O que diz o artigo 784 do Código de Processo Civil?

O art. 784 do Código de Processo Civil (CPC) elenca os títulos executivos extrajudiciais, isso é, os documentos que, por possuírem certeza, liquidez e exigibilidade, permitem a execução direta do débito, sem necessidade de ação de conhecimento.

São instrumentos que comprovam uma obrigação inadimplida e conferem ao credor o direito de buscar judicialmente a satisfação do crédito de forma imediata.


♦ Texto legal

Art. 784. São títulos executivos extrajudiciais:
I – a letra de câmbio, a nota promissória, a duplicata, a debênture e o cheque;
II – a escritura pública ou outro documento público assinado pelo devedor;
III – o documento particular assinado pelo devedor e por 2 (duas) testemunhas;
IV – o instrumento de transação referendado pelo Ministério Público, pela Defensoria Pública, pela Advocacia Pública, pelos advogados dos transatores ou por conciliador ou mediador credenciado por tribunal;
V – o contrato garantido por hipoteca, penhor, anticrese ou outro direito real de garantia e aquele garantido por caução;
VI – o contrato de seguro de vida em caso de morte;
VII – o crédito decorrente de foro e laudêmio;
VIII – o crédito, documentalmente comprovado, decorrente de aluguel de imóvel, bem como de encargos acessórios, tais como taxas e despesas de condomínio;
IX – a certidão de dívida ativa da Fazenda Pública da União, dos Estados, do Distrito Federal e dos Municípios, correspondente aos créditos inscritos na forma da lei;
X – o crédito referente às contribuições ordinárias ou extraordinárias de condomínio edilício, previstas na respectiva convenção ou aprovadas em assembleia geral, desde que documentalmente comprovadas;
XI – a certidão expedida por serventia notarial ou de registro relativa a valores de emolumentos e demais despesas devidas por atos por ela praticados;
XII – todos os demais títulos aos quais, por disposição expressa, a lei atribuir força executiva.

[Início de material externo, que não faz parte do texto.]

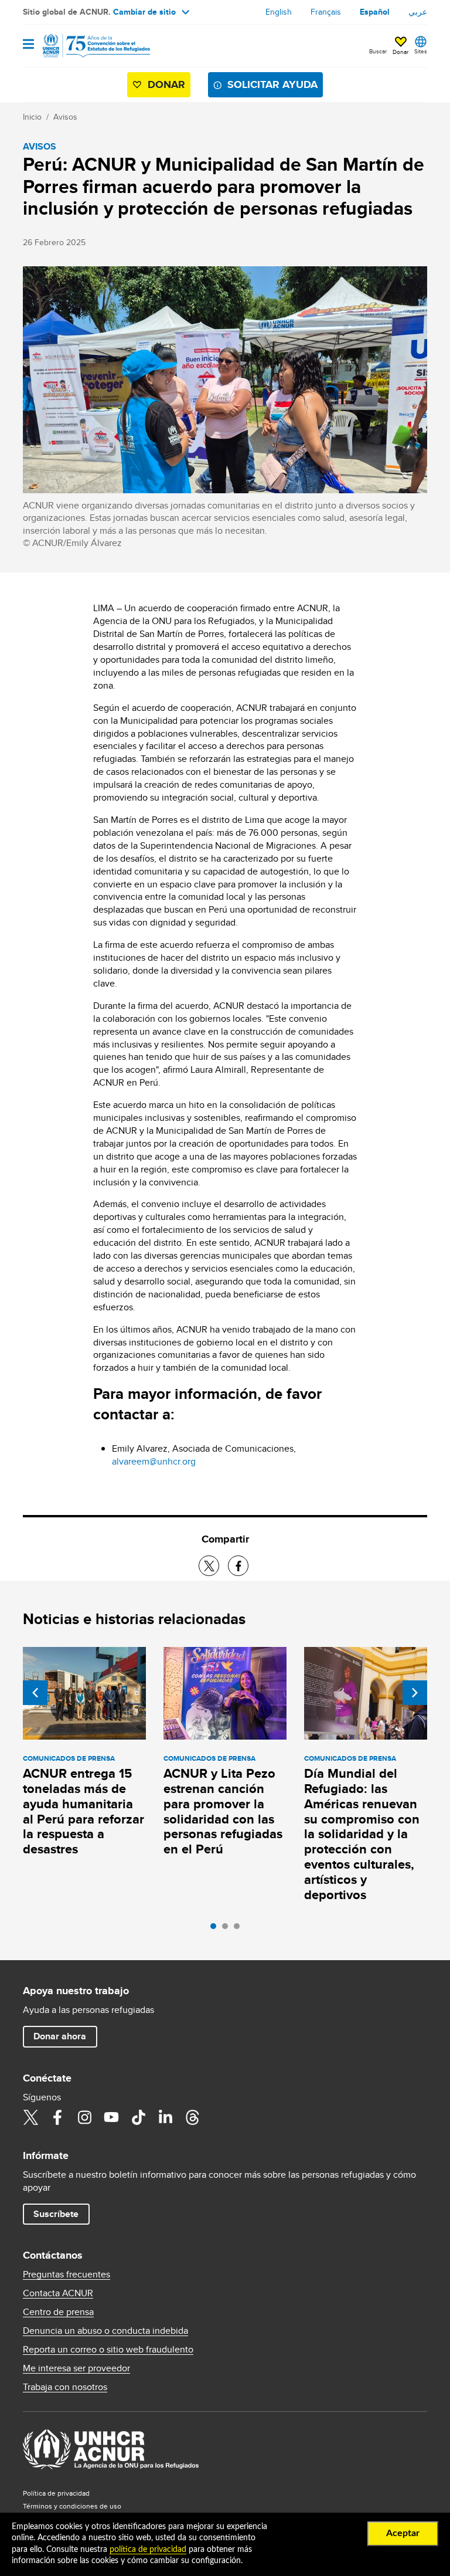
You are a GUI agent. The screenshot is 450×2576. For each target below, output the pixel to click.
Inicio (32, 117)
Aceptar (403, 2533)
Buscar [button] (378, 51)
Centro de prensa (58, 2312)
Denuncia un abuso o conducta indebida (105, 2330)
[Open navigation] (28, 45)
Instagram (84, 2117)
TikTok (138, 2117)
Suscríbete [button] (56, 2214)
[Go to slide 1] (216, 1929)
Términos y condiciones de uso (72, 2506)
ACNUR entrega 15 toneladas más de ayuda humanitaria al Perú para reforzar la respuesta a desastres (83, 1811)
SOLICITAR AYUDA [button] (272, 84)
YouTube (111, 2117)
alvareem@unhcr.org (154, 1461)
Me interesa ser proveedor (76, 2368)
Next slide (415, 1692)
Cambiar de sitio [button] (144, 12)
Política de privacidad (56, 2493)
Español (375, 12)
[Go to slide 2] (228, 1929)
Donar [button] (400, 52)
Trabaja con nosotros (65, 2387)
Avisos (65, 117)
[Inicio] (82, 45)
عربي (417, 12)
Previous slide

♦ Explicação técnica e efeitos práticos

A lista do art. 784 é taxativa quanto às espécies e restritiva quanto à forma, mas pode ser ampliada por lei especial, desde que expressamente atribuída força executiva ao documento.

Na prática, isso significa que:

  • o contrato particular assinado por duas testemunhas já é suficiente para embasar uma execução;

  • uma escritura pública, por si só, tem força executiva;

  • cheques, notas promissórias e duplicatas são títulos típicos de execução imediata;

  • certidões de dívida ativa e obrigações condominiais igualmente têm eficácia executiva, permitindo execução direta.

Esses instrumentos dispensam a fase cognitiva (processo de conhecimento), reduzindo o tempo para que o credor obtenha a satisfação do seu crédito, o que reforça o princípio da efetividade da tutela executiva.


♦ Requisitos do título executivo (em todos os casos)

Para que produza efeito, o título deve reunir:

  1. Certeza → o valor ou a obrigação deve ser determinado;

  2. Liquidez → o montante deve estar definido ou ser facilmente calculável;

  3. Exigibilidade → o prazo para cumprimento já deve ter vencido.

A ausência de qualquer desses elementos impede a propositura da execução, exigindo antes o reconhecimento judicial da obrigação (processo de conhecimento).


♦ Exemplo prático

Um contrato de empréstimo entre particulares, assinado pelo devedor e por duas testemunhas, torna-se título executivo extrajudicial (art. 784, III). Se o devedor não pagar o valor ajustado no vencimento, o credor pode ajuizar diretamente a execução, requerendo citação do executado para pagar em 3 dias (art. 829, CPC).


♦ Quadro-resumo

 

Tipo de títuloFundamento legalEfeito processual
Cheque, nota promissória, duplicata Art. 784, I Permite execução imediata
Escritura pública Art. 784, II Força executiva autônoma
Contrato com duas testemunhas Art. 784, III Título executivo extrajudicial
Transação referendada Art. 784, IV Título executivo com força judicial
Dívida ativa Art. 784, IX Permite execução fiscal
Contribuições condominiais Art. 784, X Execução direta no juízo cível

 

Em síntese: o art. 784 do CPC estabelece quais documentos conferem ao credor o direito de iniciar a execução forçada sem necessidade de sentença, desde que o título seja certo, líquido e exigível.